I meant "cracked" in the sense that they cracked Microsoft's monopoly on the means to access NTFS both for read and write. Please excuse me if my phrasing was incorrect, I meant it in the sense that you were referring to, that the people reverse engineering the NTFS method had finally cracked the problem.
And a stable NTFS driver has been available for the last EIGHT YEARS. I loaded experimental NTFS patches onto Linux soon after Windows XP was released and Debian has been shipping with NTFS support for the last five.
NTFS write support on Linux took a long time; NTFS read support was out a lot sooner.
Tdarcos wrote:I had found before this that the easiest way to transfer files back-and-forth was either to use a floppy disc or a USB thumb drive, because Linux can handle both DOS and DOS-LFN drives (the version of the DOS file system that supports long file names.)
Note to the audience: the sane approach would have been to use FAT32, instead of employing a solution that is more to satisfy self gloating that consists of "Erp derp, I found a clever solution to a problem I created."
That was what I was referring to, I just couldn't remember the common name of "FAT32" at the time and I was referring to it as "DOS-LFN". Exactly what do you think jump drives are formatted for, Macintosh? They're formatted FAT32.

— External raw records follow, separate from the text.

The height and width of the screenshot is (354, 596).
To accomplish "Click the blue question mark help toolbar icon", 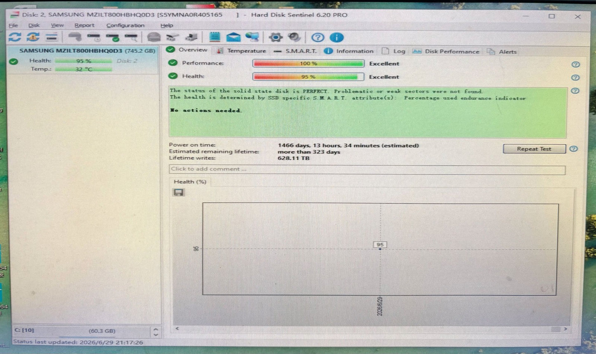I will [318, 38].
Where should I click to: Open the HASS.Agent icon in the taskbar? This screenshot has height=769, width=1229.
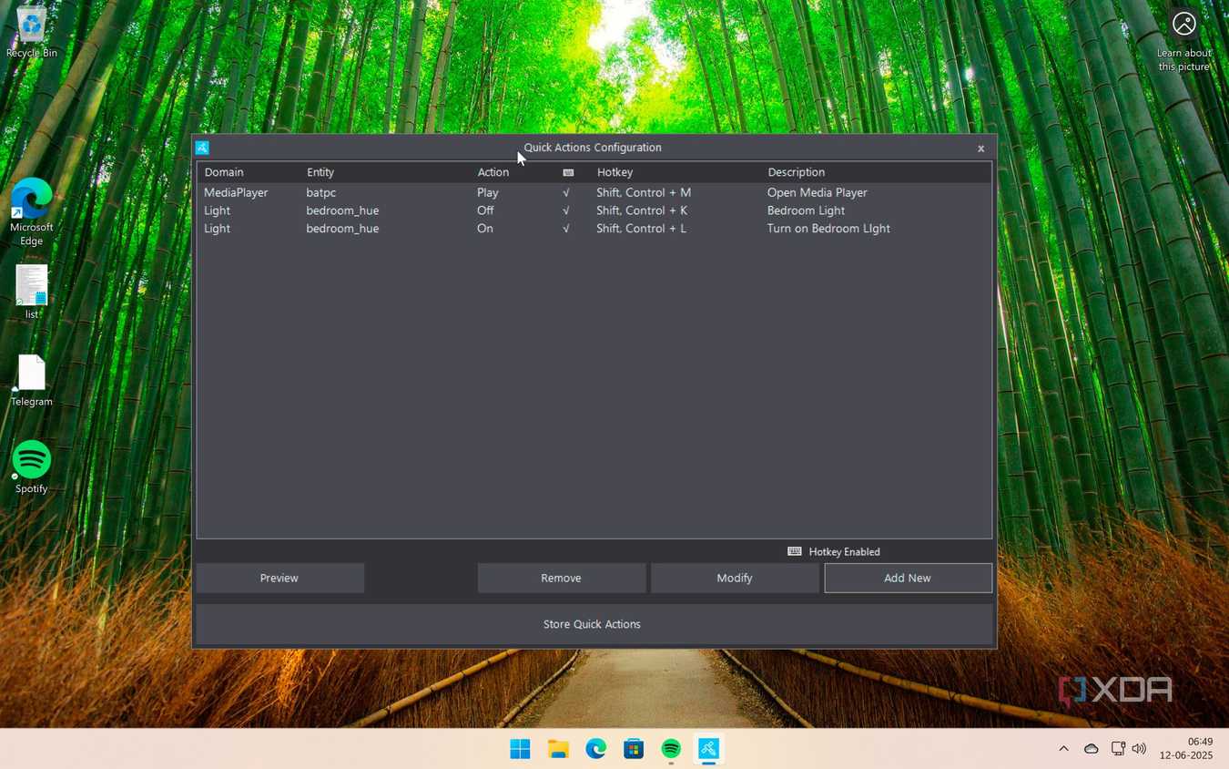point(708,749)
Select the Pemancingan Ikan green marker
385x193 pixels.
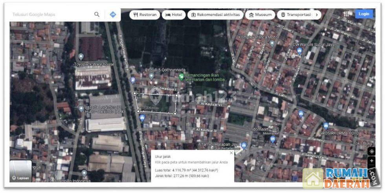pyautogui.click(x=181, y=77)
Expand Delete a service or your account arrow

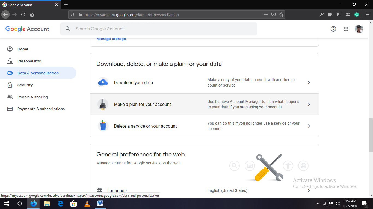coord(309,126)
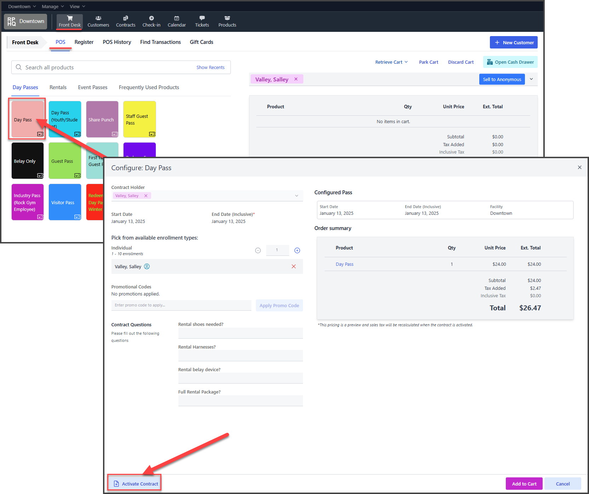Increase Individual enrollment with plus icon

[x=297, y=251]
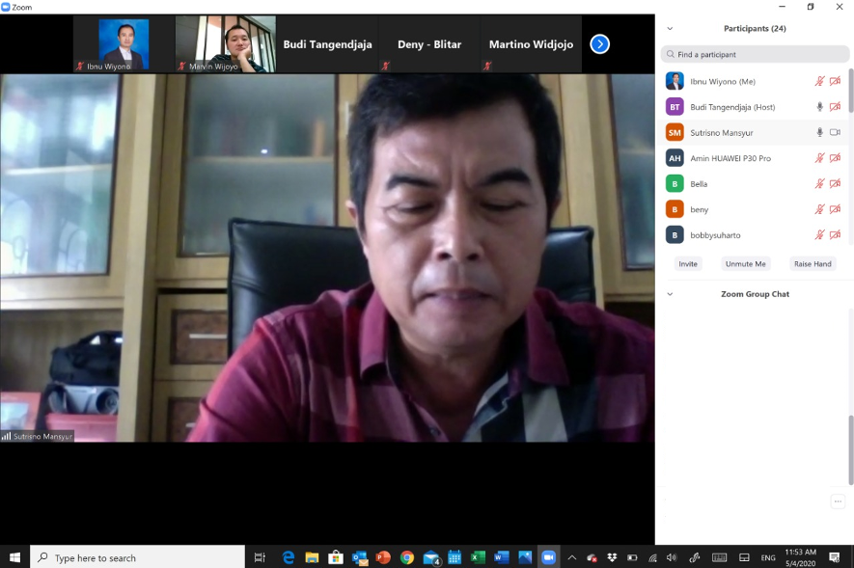Open Excel from the Windows taskbar
The width and height of the screenshot is (854, 568).
[x=478, y=557]
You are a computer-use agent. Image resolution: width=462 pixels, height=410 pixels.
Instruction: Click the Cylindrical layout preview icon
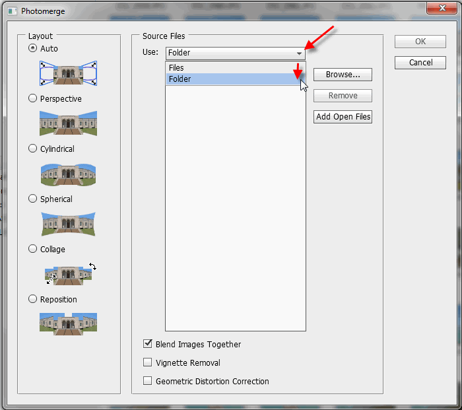point(68,173)
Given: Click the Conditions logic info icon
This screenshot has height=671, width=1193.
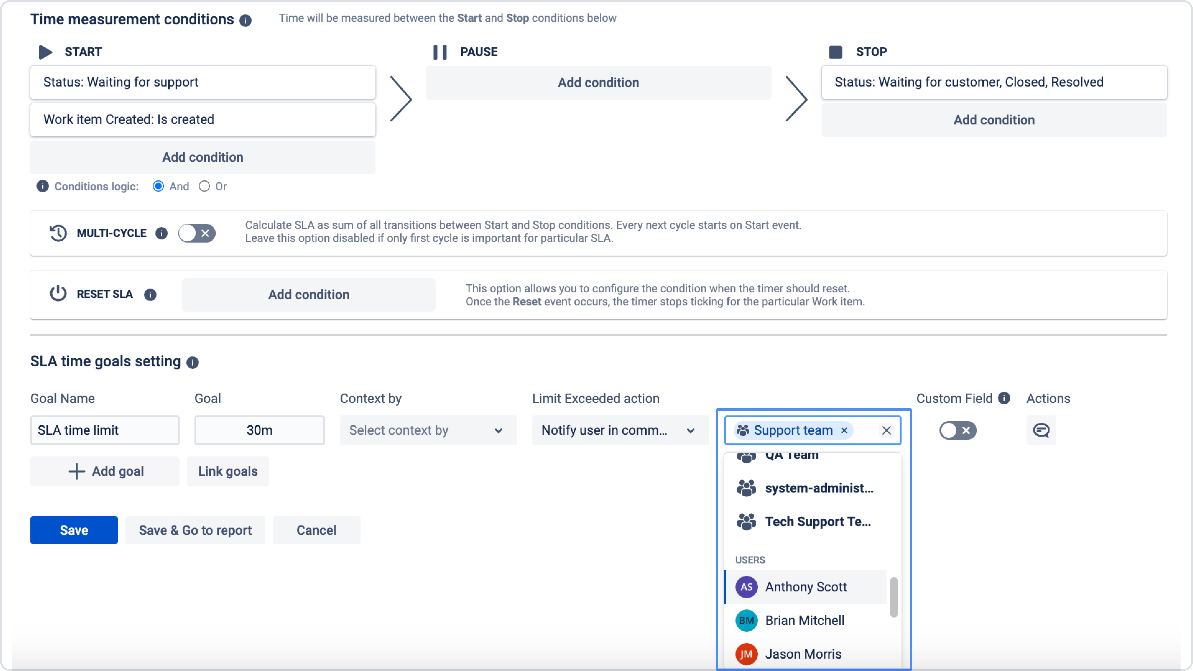Looking at the screenshot, I should point(43,186).
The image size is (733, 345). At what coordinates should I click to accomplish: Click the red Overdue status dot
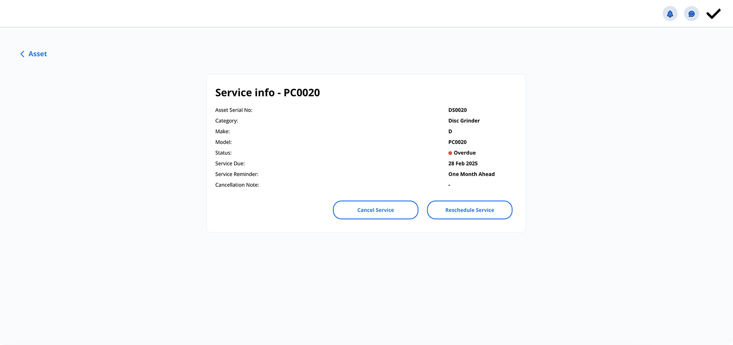[450, 153]
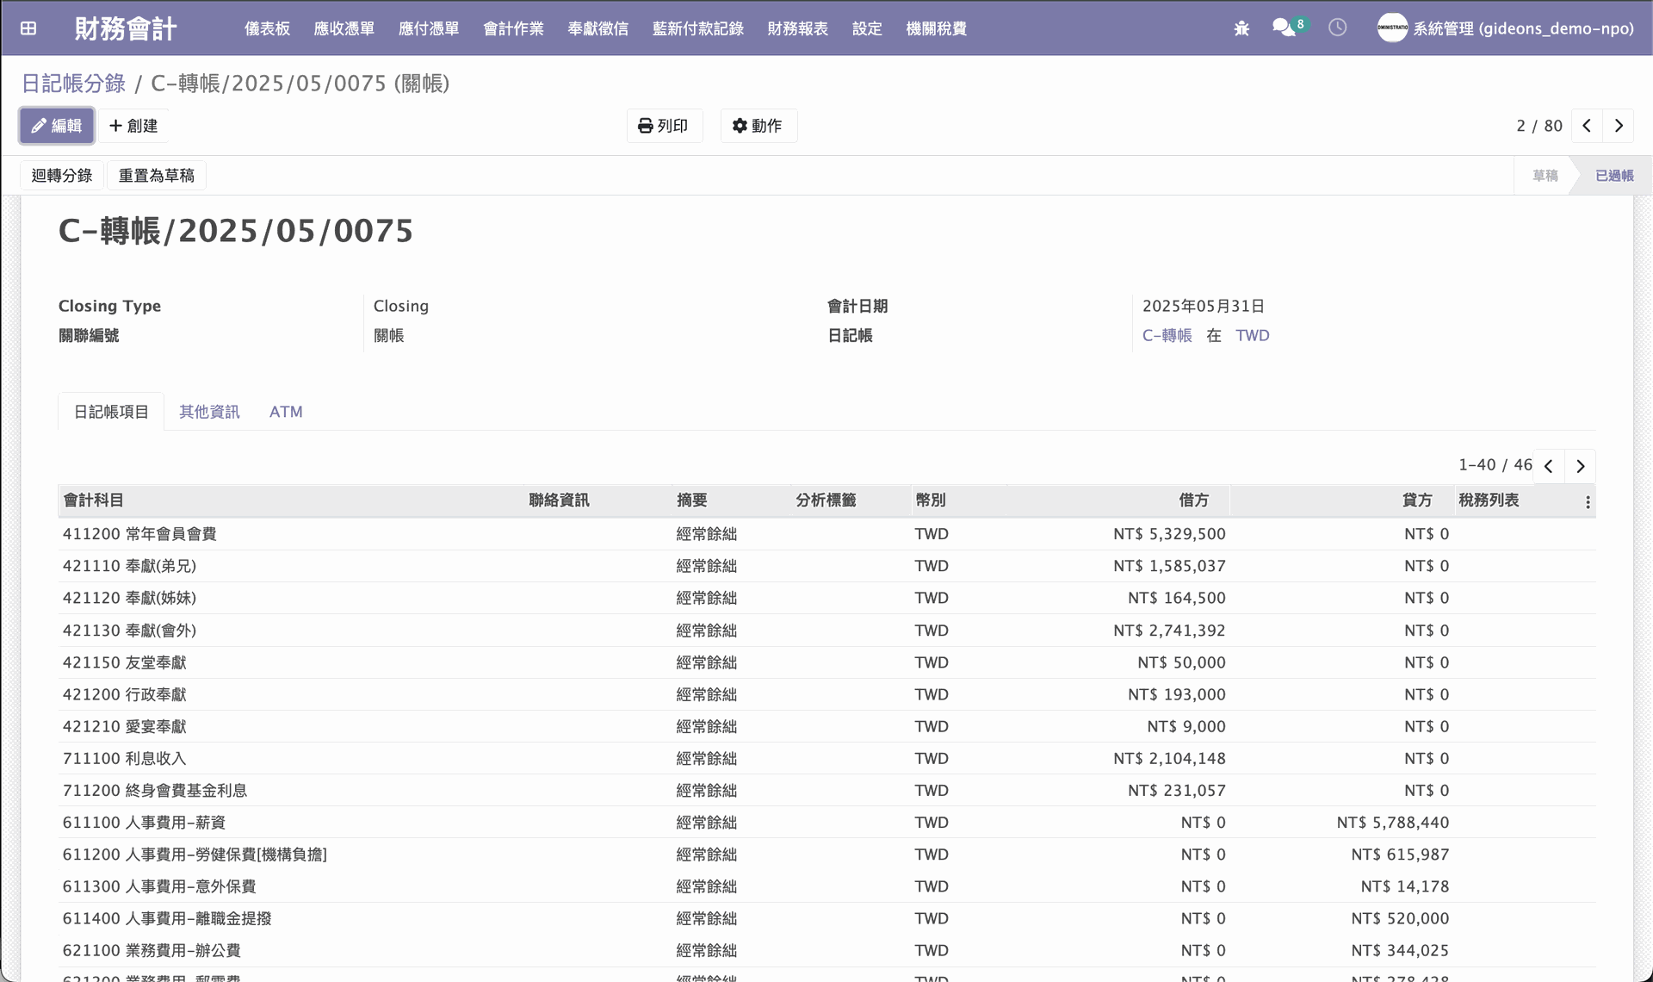The image size is (1653, 982).
Task: Go to next record arrow
Action: tap(1619, 126)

I didn't create any problem, Microsoft did, or rather, the manufacturers of very large hard drives did. NTFS is the default format for XP drives and above a certain size (I got the numbers straight off Microsoft's website) for Windows 2000, the maximum partition size for FAT32 is 32 GB; if it's Windows 98, the maximum size is 127½ GB, so if you have a drive at or above 128 GB you have to use NTFS if you want it as a single volume. So that means that before the problem was solved, either you had to have a separate FAT32 partition or use an external device that is FAT32 formatted (like a jump drive). Once they reverse engineered how to read
and write NTFS partitions on Linux that form of sneakernet was no longer needed.
Tdarcos wrote:So they're getting there, and it keeps getting better all the time, but Linux still has problems with being transparently usable the way Windows routinely is.
Your right: Where are my multiple 3D work spaces in Linux? Oh wait...
Lets also completely ignore Gnome 2, Gnome 3, KDE, Unity, Ion, etc. as "baby OSes, that I'm obviously qualified to completely discard out of hand."
And you might try learning to use the correct terms and know what you are talking about.
None of those are operating systems. They are
all desktop environments for X. (I originally thought they were window managers; they are not.)
Or rather, since you lumped them together I'm presuming Unity and ION are also desktop environments although one of the websites I visited which lists desktops and window managers for X doesn't list Unity or Ion. They are application programs that operate the user's desktop on X Windowing System and run with X, which itself is an application program that runs on an operating system.
What exactly are you smoking? Do you have a medical license for it?
And another incompetent who can't think shows his true stripes by hauling out the old and tired ad-hominem treatment because he knows he's incapable of honest conversation.
Tdarcos wrote:Of course, the reason being the billions of dollars spent on Windows and the relatively minor amounts of money in comparison available for Linux.
Urgh?
Again, it's a chicken-and-egg problem, there aren't that many things available for ordinary desktop users to do the things they want (there isn't a lot of money available to release Linux ports of PC games, so almost all of them are Windows only), plus most of the development effort in desktop applications goes toward Windows, plus Microsoft makes money selling Windows - which it can thus offer incentives to manufacturers to continue to offer it on their machines - and it's pre-loaded on machines (and Microsoft pulls every stunt it can think of - legal or otherwise - to try to keep manufacturers from putting Linux on their boxes). Thus there's a big pile of resources to support Windows. Linux, not so much.